## Отрывок из документа:
= = = = = = =

Шрифт:
Интервал:
Закладка:
После роковой аварии Фрида перенесла самые ужасные физические страдания, какие могут выпасть человеку. Но главное испытание у нее впереди. Ей предстоит вновь научиться владеть телом, вновь обрести свободу, и в это она вкладывает всю свою необычайную жизненную силу.
Началом этой битвы становится возвращение в родительский дом в Койоакане. Она заставляет себя выходить на улицу, посещать друзей по Подготовительной школе. Через три месяца после выписки из больницы она садится в автобус и едет в центр Мехико.

= = = = = = =

## Предоставленные записи:
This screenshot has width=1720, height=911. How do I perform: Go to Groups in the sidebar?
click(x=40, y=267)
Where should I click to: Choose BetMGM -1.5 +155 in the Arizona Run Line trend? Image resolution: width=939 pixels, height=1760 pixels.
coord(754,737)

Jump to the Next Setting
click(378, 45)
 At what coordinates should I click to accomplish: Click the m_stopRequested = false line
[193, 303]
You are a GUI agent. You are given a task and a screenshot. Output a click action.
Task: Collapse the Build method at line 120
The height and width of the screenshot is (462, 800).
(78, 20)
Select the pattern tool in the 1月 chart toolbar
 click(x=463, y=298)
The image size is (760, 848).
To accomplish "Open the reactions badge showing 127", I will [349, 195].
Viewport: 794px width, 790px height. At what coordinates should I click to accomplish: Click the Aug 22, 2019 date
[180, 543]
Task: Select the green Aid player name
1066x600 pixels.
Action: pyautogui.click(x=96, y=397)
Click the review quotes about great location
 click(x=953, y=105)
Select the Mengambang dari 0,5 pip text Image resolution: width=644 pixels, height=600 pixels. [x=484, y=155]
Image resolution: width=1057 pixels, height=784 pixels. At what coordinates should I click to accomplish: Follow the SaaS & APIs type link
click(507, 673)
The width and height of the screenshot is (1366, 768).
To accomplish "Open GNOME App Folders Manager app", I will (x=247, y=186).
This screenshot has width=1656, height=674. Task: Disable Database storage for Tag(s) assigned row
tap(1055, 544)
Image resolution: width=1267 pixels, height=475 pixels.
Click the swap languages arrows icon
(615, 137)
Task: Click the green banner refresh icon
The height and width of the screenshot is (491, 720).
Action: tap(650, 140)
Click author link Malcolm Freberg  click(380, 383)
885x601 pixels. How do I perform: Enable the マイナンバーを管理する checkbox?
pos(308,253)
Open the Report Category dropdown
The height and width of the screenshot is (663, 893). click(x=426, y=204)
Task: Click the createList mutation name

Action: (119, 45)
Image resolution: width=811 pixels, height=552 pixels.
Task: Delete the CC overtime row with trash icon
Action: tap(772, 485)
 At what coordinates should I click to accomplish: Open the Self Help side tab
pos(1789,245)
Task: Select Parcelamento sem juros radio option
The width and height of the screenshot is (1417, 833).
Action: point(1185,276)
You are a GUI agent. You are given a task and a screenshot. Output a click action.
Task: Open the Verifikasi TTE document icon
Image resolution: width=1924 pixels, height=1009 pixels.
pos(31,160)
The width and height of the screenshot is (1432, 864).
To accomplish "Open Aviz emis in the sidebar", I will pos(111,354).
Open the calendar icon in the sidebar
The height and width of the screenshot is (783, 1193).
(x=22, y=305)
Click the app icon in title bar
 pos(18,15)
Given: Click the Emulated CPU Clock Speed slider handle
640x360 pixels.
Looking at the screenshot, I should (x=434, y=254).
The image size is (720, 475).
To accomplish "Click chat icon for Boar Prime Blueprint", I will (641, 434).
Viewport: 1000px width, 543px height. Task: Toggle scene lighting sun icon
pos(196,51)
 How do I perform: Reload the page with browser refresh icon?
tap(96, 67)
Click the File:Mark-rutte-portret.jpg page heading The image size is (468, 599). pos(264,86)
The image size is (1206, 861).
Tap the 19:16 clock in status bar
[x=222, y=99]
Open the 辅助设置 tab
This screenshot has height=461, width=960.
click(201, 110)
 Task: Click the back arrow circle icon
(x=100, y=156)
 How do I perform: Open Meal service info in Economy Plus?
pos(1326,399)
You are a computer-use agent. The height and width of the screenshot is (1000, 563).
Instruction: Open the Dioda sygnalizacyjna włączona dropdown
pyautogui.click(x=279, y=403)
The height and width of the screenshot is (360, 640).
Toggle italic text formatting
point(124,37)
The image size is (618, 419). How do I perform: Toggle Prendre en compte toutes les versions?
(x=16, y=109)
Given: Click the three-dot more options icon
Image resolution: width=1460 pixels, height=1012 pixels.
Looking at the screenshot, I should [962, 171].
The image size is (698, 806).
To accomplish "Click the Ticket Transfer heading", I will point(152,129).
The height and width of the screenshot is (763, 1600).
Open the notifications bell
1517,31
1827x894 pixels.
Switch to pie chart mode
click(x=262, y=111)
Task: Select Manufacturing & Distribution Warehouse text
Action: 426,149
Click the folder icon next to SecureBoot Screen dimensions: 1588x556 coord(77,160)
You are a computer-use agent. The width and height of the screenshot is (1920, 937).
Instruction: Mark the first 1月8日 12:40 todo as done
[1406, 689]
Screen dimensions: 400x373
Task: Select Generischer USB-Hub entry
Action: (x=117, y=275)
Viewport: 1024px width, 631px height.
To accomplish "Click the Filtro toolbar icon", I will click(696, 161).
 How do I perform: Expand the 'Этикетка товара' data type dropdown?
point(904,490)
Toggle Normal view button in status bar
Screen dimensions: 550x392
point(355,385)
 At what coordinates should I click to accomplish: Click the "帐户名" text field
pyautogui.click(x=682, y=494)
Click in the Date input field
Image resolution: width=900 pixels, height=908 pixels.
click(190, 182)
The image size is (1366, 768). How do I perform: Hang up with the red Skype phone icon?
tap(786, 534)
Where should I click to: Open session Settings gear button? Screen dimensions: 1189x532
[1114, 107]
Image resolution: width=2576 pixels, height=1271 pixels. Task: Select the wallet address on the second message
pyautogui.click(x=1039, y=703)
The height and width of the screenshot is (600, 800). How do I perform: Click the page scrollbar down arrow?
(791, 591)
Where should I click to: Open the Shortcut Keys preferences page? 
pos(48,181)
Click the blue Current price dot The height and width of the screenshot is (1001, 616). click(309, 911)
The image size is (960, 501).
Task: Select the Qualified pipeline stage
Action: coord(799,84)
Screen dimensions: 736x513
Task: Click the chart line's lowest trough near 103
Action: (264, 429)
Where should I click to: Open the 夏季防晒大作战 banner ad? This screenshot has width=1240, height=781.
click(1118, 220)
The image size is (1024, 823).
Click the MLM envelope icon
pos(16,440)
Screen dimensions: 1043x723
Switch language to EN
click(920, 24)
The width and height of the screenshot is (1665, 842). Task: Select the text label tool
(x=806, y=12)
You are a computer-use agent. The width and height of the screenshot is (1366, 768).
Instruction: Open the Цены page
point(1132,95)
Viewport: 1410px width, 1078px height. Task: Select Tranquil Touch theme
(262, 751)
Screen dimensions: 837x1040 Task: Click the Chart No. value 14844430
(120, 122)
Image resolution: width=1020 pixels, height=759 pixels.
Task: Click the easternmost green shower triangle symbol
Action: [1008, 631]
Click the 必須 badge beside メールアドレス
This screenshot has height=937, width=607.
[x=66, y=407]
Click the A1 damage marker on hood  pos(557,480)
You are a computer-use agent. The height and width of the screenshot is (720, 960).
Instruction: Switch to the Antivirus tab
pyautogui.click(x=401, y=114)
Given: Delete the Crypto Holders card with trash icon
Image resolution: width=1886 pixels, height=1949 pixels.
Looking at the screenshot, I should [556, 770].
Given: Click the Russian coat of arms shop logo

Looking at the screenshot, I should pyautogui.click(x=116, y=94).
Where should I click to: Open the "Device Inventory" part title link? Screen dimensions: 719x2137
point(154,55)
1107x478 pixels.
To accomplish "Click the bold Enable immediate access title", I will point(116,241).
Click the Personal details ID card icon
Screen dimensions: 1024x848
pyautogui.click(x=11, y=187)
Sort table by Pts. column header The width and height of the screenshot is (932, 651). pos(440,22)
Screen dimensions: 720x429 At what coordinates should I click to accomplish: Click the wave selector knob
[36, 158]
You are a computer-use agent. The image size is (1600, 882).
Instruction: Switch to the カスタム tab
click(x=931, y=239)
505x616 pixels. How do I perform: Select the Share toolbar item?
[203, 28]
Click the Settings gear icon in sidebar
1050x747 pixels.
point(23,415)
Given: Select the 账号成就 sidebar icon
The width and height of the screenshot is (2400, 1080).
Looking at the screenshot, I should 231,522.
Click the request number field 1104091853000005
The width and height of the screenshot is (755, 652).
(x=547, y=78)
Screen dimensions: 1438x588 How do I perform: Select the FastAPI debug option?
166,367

= = = = = = =

## Задание A:
Объясните по отрывку, почему главное испытание Фриды еще впереди. Ответ должен занимать от одного до трех предложений.
## Задание B:
Ответьте по отрывку на вопросы:
(i) Где находится родительский дом, куда возвращается Фрида?
(ii) Через сколько времени после выписки из больницы она садится в автобус?
(iii) С какими друзьями она встречается?
## Задание C:
Перепишите из отрывка без изменений часть, которая открывается словами «Началом этой битвы» и завершается словами «в центр Мехико.».
Записи представляют собой отдельный материал и к отрывку не относятся.

## Ответ к заданию A:
Главное испытание у Фриды впереди, потому что ей предстоит вновь научиться владеть телом и вновь обрести свободу. В это она вкладывает всю свою необычайную жизненную силу.

## Ответ к заданию B:
(i) В Койоакане.
(ii) Через три месяца.
(iii) С друзьями по Подготовительной школе.

## Ответ к заданию C:
Началом этой битвы становится возвращение в родительский дом в Койоакане. Она заставляет себя выходить на улицу, посещать друзей по Подготовительной школе. Через три месяца после выписки из больницы она садится в автобус и едет в центр Мехико.